Note: "permalinks" may not be as permanent as we would like,
direct links of old sources may well be a few messages off.
Hi everyone, I have a two-node HA cluster using DRBD for data replication. Filesystems are all ext3 in ordered-write mode, DRBD v0.6.12, Linux 2.4.26 and Debian GNU/Linux 3.0r2 with DRBD taken direct from <http://fsrc.csee.wvu.edu/debian/apt-repository>. The two machines are connected to each other via GbE with a crossover cable. They have two physical hardware SCSI RAID 10 arrays each, and two DRBD devices set up, one for each array. One DRBD device is low-traffic, used for shared configs.
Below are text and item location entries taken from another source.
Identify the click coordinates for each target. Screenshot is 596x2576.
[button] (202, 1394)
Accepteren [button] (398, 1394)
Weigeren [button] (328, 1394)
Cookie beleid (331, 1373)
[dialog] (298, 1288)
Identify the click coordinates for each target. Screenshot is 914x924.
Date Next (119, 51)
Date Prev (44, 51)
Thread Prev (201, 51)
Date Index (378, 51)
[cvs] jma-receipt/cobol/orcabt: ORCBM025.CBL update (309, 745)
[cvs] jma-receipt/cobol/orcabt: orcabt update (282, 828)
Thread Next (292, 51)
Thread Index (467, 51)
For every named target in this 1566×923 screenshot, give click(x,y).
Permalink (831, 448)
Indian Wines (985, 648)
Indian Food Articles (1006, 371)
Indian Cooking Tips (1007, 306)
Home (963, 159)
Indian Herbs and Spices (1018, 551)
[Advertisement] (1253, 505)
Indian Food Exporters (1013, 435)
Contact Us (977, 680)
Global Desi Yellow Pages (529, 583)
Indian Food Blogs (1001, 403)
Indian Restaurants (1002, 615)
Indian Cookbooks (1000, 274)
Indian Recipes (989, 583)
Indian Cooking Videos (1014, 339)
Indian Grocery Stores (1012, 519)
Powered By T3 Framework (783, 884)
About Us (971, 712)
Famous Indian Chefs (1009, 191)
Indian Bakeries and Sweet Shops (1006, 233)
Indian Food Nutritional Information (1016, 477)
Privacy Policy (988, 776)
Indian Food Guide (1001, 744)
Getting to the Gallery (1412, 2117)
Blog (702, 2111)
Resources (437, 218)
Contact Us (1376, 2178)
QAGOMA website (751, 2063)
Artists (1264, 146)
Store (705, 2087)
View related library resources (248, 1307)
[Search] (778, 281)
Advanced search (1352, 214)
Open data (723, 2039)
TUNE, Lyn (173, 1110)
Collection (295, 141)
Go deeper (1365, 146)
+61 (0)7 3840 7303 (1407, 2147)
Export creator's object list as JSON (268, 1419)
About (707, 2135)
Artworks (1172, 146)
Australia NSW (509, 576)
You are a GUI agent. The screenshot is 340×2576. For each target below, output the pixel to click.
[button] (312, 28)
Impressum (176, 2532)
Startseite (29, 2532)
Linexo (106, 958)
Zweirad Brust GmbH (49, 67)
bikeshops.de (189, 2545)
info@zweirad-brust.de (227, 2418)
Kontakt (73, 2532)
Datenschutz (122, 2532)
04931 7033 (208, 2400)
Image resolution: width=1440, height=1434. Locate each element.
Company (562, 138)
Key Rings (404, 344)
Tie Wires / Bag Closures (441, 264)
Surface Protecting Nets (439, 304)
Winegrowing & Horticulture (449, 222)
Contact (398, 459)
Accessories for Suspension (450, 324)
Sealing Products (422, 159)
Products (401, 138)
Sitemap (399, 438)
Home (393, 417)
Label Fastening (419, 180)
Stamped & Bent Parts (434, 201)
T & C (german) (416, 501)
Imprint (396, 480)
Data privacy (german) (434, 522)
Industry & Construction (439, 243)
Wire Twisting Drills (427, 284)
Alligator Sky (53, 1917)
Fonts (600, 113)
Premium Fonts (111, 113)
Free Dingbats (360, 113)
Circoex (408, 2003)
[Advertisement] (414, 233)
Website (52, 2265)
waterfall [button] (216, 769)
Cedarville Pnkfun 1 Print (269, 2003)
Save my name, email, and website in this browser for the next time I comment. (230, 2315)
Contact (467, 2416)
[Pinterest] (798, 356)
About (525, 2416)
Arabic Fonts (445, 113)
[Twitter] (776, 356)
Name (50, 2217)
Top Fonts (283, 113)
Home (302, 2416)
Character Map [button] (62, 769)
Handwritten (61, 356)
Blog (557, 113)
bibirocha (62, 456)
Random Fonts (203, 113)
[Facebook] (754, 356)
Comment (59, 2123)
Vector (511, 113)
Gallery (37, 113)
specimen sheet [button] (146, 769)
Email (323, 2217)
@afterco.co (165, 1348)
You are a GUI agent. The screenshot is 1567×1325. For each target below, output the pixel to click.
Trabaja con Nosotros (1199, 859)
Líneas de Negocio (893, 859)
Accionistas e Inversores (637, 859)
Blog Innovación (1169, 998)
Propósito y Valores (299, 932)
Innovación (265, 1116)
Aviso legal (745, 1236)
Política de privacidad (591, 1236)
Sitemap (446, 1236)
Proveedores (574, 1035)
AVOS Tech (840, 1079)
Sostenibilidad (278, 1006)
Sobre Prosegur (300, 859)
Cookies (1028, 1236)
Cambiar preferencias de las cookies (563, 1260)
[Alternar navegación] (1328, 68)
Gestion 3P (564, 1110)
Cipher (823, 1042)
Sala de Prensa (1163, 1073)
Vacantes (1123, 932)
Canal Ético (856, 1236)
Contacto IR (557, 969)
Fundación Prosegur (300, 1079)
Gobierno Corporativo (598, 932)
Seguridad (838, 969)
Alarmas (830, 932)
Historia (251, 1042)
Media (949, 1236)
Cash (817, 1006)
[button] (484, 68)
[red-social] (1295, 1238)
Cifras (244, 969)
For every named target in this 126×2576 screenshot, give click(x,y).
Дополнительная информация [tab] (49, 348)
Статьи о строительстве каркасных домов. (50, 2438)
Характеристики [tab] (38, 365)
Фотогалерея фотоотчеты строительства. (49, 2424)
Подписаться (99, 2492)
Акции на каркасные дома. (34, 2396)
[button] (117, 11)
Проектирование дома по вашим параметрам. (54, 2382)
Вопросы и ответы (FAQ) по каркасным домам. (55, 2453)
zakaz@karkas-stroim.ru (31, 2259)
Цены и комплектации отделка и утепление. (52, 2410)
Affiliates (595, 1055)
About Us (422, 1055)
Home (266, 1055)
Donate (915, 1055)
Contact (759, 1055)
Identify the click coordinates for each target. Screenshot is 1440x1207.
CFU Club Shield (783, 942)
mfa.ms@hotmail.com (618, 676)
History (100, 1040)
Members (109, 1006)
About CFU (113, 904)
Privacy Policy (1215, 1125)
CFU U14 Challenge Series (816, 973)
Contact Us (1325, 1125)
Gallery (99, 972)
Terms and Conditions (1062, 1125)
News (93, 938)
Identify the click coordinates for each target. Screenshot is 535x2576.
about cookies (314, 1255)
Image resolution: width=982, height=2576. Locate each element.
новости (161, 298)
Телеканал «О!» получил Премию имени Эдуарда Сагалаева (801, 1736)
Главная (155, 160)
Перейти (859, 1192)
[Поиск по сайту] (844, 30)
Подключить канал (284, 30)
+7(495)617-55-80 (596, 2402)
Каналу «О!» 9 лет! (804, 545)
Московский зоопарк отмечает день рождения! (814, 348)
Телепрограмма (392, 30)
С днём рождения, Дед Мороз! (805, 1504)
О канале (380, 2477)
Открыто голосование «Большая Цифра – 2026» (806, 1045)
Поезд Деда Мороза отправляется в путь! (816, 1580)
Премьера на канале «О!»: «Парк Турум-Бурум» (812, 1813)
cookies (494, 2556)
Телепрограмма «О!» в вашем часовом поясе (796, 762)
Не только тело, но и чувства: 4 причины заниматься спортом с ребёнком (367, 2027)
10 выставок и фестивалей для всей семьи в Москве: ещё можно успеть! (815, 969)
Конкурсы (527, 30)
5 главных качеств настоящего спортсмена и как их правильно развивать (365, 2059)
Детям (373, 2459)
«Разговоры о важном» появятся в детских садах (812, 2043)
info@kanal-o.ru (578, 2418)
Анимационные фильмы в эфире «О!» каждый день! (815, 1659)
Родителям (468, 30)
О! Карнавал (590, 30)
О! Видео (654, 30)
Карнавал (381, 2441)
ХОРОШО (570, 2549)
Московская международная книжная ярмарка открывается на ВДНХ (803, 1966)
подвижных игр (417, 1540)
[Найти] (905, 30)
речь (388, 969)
The other DRBD device is used heavily for the PostgreSQL database. During synchronization and when there is heavy database I/O, I get a lot of the following messages in my logs on the primary node (interestingly, the secondary node doesn't complain at all): kernel: drbd1: transferlog too small!! kernel: drbd1: tl messed up! kernel: drbd1: Epoch set size wrong!!found=192 reported=191 I searched the archives and found that this basically means I need to tune my drbd.conf file, but isn't something critical. Is this correct? Would anyone know of a general tuning and optimization guide for DRBD? Or perhaps would anyone be able to spare me some time to comment on my DRBD configuration file? I'm also curious: what's the most reliable way of finding the value to put in disk-size? Or can this be omitted for configurations where the partitions on both sides are of exactly the same size? My configuration is as follows: resource drbd0 { protocol = C fsckcmd = fsck -p -y inittimeout = 60 disk { do-panic disk-size = 61522304k } net { sndbuf-size = 1M sync-nice = -20 sync-min = 4M sync-max = 600M tl-size = 5000 timeout = 60 connect-int = 10 ping-int = 10 ko-count = 4 } on node1 { device = /dev/nb0 disk = /dev/cciss/c0d0p5 address = 192.168.4.1 port = 7788 } on node2 { device = /dev/nb0 disk = /dev/cciss/c0d0p5 address = 192.168.4.2 port = 7788 } } resource drbd1 { protocol = C fsckcmd = fsck -p -y inittimeout = 60 disk { do-panic disk-size = 70005836k } net { sndbuf-size = 1M sync-nice = -20 sync-min = 4M sync-max = 600M tl-size = 5000 timeout = 60 connect-int = 10 ping-int = 10 ko-count = 4 } on node1 { device = /dev/nb1 disk = /dev/cciss/c0d1p1 address = 192.168.4.1 port = 7789 } on node2 { device = /dev/nb1 disk = /dev/cciss/c0d1p1 address = 192.168.4.2 port = 7789 } } Thank you very much! :) --> Jijo -- Federico Sevilla III : jijo.free.net.ph : When we speak of free software GNU/Linux Specialist : GnuPG 0x93B746BE : we refer to freedom, not price.